The partition_names() method outputs a tuple of partition names.

resultset = select('activity.*')\
.from_events('lethe4')\
.limit(7)\
.partition_by('IF(RANDOM() < 0.5, "train", "test")')\
.submit()

resultset.partition_names()

('test', 'train')

Partitions

The partitions() method outputs Partition objects.

for part in resultset.partitions():
  print(f"""
name: {part.name()}
row_count: {part.row_count()}""")

name: test
row_count: 5

name: train
row_count: 2

Partition

The partition() method gets the partition supplied as an argument. If no argument is supplied, it tries to get the default partition.

resultset.partition('test')

	activity_activity_id	activity_conversion	activity_event_time	activity_user_id
0	None	None	None	None
1	None	None	None	None
2	None	None	None	None
3	None	None	None	None
4	None	None	None	None

Retrieving Column Names

Calling column_names() retrieves the columns of the ResultSet.

resultset = select('bid.*').from_events('lethe4').limit(5).submit()
resultset.column_names()

Row Count

The row_count() method returns the total number of rows in the ResultSet over all partitions.

resultset.row_count()

Positive row count

The positive_row_count() method returns the number of positive rows.

resultset.positive_row_count()

Get Query

The method get_query() returns the query that was used to generate the ResultSet

query = resultset.get_query()
query.describe()

Query
Attribute	Value
project_id	4
timeline_limit	-1
row_limit	7
partition_key_expression	IF(RANDOM() < 0.5, "train", "test")
interactive	True
allow_invalid_column_expressions	True

Query.columns
name	expression	type
activity_activity_id	activity.activity_id	METADATA
activity_conversion	activity.conversion	METADATA
activity_event_time	activity.event_time	METADATA
activity_user_id	activity.user_id	METADATA

Get ID

The get_id method returns the ID of the ResultSet if the query was executed as a non-interactive job. Otherwise, it returns -1.

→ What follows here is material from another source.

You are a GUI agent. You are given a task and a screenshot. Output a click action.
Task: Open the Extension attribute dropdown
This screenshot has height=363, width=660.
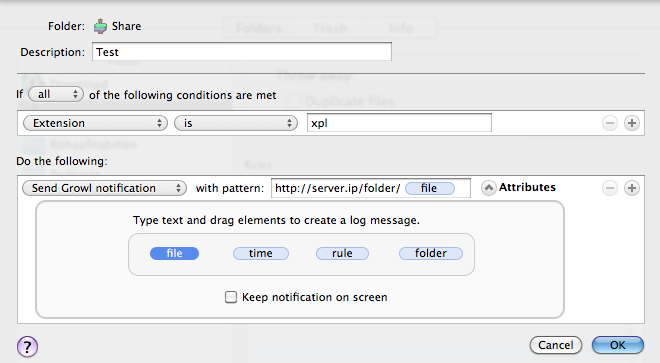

resultset = select('bid.*').from_events('lethe4').limit(5).submit(interactive=False)
resultset.get_id()

Click to Abort Job

NOTE: Abort link will open the result of the call in a new tab/window

SUCCESS:  8/8|██████████|, TOTAL ELAPSED=0:00:17, WAIT=0:00:00, PENDING=0:00:01, RUNNING=0:00:16

33

Load

The load() method takes the ResultSet ID as an argument and loads it into the notebook. You can optionally set analyze parameter to True to get an analysis of the Query.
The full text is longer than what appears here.